MILWAUKEE — Gov. Tony Evers has announced his 2021-23 biennial budget proposal and it includes a sales tax hike to give counties more local control over spending.
Gov. Evers proposes allowing counties to impose a 0.5 percent sales tax in addition to the 0.5 percent allowed under current law.
This increase would give counties the money needed for road repairs, public safety and public health spending.
This could be a big deal for the City of Milwaukee. The city has been calling for a higher sales tax for years, and if approved this would be a game-changer.
Counties have had the ability to raise the sales tax by 0.5 percent, and Milwaukee County has done so. Gov. Evers is now proposing another .5 percent for counties, and another .5% for municipalities like Milwaukee - for a total of a 1% increase.
“From the unexpected costs of the COVID-19 pandemic to the years of neglect and underfunding from the state, communities across Wisconsin have been under immense budgetary pressure, and they've been doing more with less for far too long,” said Gov.
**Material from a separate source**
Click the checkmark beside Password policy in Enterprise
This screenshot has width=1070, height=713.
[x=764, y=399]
Evers. “The state should be setting the floor, not the ceiling, for local partners, and Wisconsin taxpayers should have a say in whether they want their communities to have more resources so their local government can keep providing critical services—that's pretty simple stuff. Our proposal puts the question back in the hands of the folks best positioned to make decisions for their community—local leaders and the people who live there.”
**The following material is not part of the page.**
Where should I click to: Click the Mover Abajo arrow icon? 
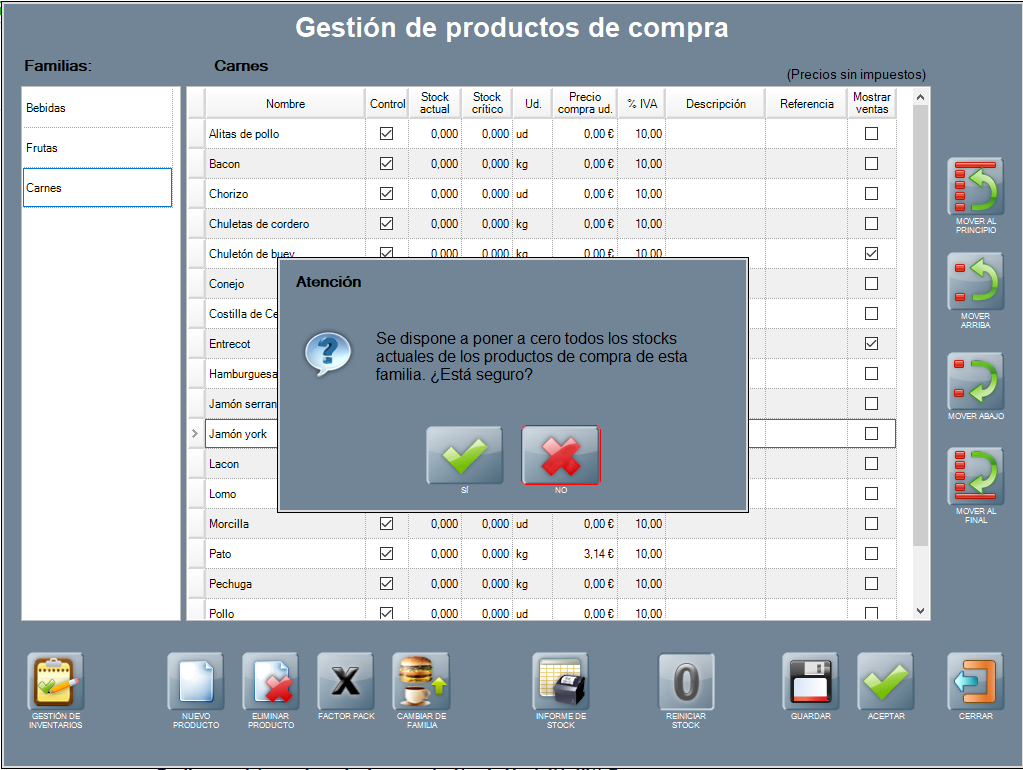975,382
Before this happens, the governor's proposal must be approved by referendum by local residents, allowing residents to decide whether they'd like to utilize the potential money.
Wisconsin's current sales tax is 5 percent. under the current law, counties have the ability to impose an increase of 0.5 percent.
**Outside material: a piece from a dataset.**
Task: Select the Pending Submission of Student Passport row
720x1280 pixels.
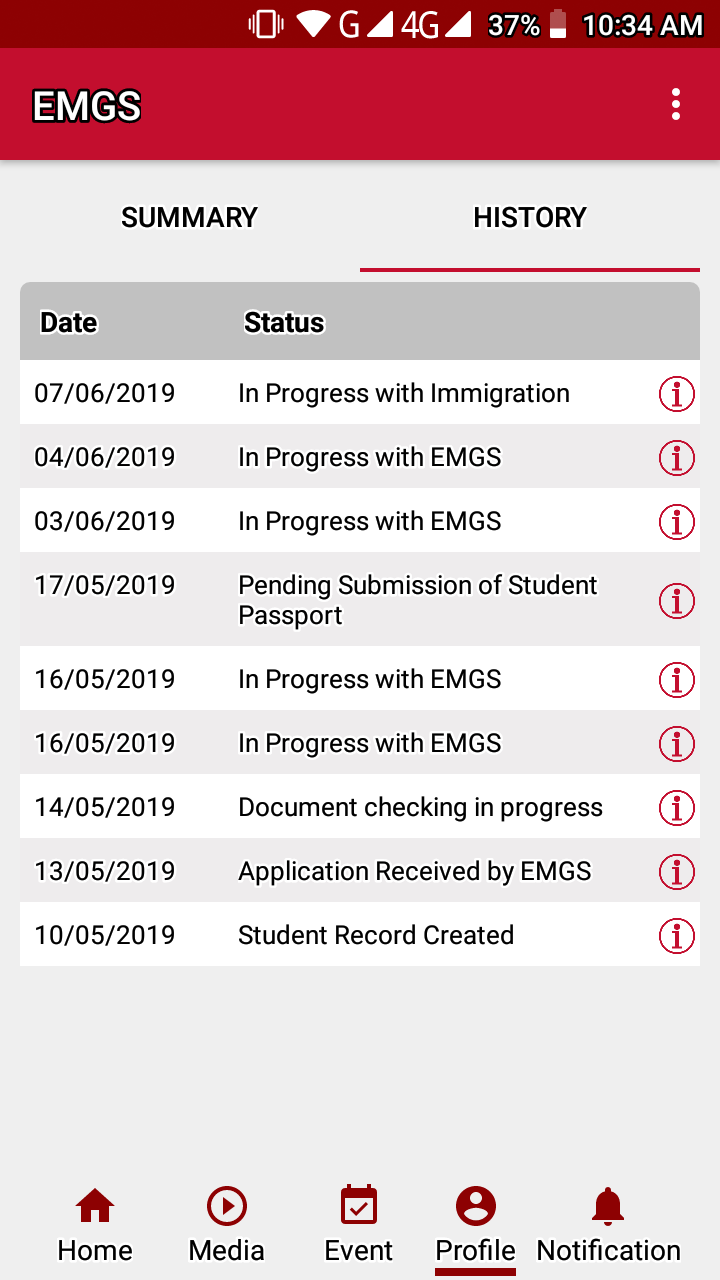Action: (418, 600)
As of now, 68 out of 72 counties have enacted the 0.5 percent county sales tax.
Milwaukee Mayor Tom Barrett applauded Evers' proposal saying, “We are very appreciative of the Governor’s efforts and his recognition that we need to hit the reset button in our fiscal relationship. The inclusion of the proposal to increase a sales tax via referenda allows diversification in our revenue stream, at the desire of our citizens. Clearly, placing Milwaukee in control of its own future."
Raising the sales tax is an idea republican lawmakers are unlikely to support, and some associations have already voiced their opposition.
“Wisconsinites are still reeling from the worst economic downturn in a generation, and the governor’s response is to make it more expensive to purchase everyday items,” said Wisconsin Manufacturers & Commerce Executive Vice President of Government Relations Scott Manley. WMC is a business trade association representing more than 3,700 employers.
Lawmakers would have to sign off on the proposal and locals would have to vote yes on a referendum to increase the sales taxes within their community.